======== Selection

The dismissal of claims seeking damages for the government's breach of nuclear waste removal contracts was affirmed by the Court of Appeals for the Federal Circuit because the claimants assigned their interests and the government properly waived its right to invalidate the transfers under the Assignment of Claims Act. The dispute, which presented an issue the court had previously not decided, arose from the government's unsuccessful program to remove and dispose of spent nuclear waste from the country's nuclear electric generating facilities. The government defaulted on its contractual obligations by failing to initiate the program. The claimants, which owned minority interests in nuclear plants impacted by the government's default, subsequently transferred their interests in the plants and assigned to the purchasers all claims "relating to or pertaining to the [government's] defaults." The claimants then filed a complaint in the Court of Federal Claims, alleging a taking of their former property interests. According to the claimants, the government's breach of contract diminished the value of the nuclear plants and, as a result, they received less from the sale of their interests. When the purchasers learned of the suit, they invoked the transfer agreements' arbitration clause and obtained an award establishing an assignment of the taking claims from the claimants.

================
======== Given material

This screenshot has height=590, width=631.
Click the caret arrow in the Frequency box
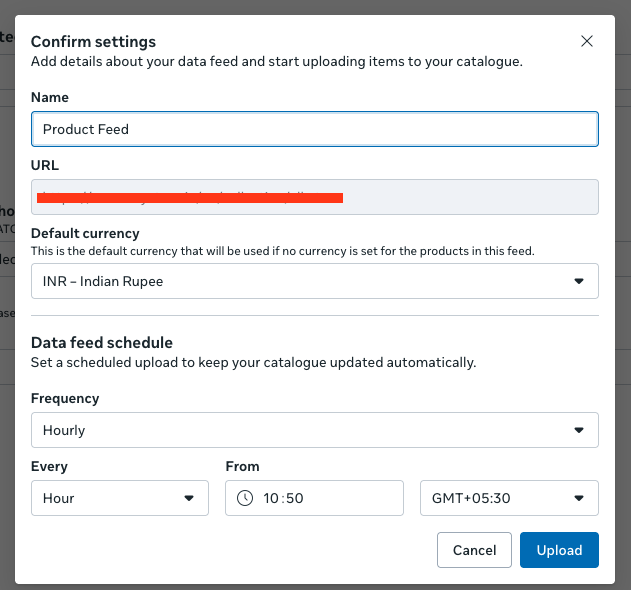(578, 430)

================

**Request**
Reproduce the passage on the nuclear waste contract claims word for word, in full. The data was taken from a different source than the text.

**Response to the task**
The dismissal of claims seeking damages for the government's breach of nuclear waste removal contracts was affirmed by the Court of Appeals for the Federal Circuit because the claimants assigned their interests and the government properly waived its right to invalidate the transfers under the Assignment of Claims Act. The dispute, which presented an issue the court had previously not decided, arose from the government's unsuccessful program to remove and dispose of spent nuclear waste from the country's nuclear electric generating facilities. The government defaulted on its contractual obligations by failing to initiate the program. The claimants, which owned minority interests in nuclear plants impacted by the government's default, subsequently transferred their interests in the plants and assigned to the purchasers all claims "relating to or pertaining to the [government's] defaults." The claimants then filed a complaint in the Court of Federal Claims, alleging a taking of their former property interests. According to the claimants, the government's breach of contract diminished the value of the nuclear plants and, as a result, they received less from the sale of their interests. When the purchasers learned of the suit, they invoked the transfer agreements' arbitration clause and obtained an award establishing an assignment of the taking claims from the claimants.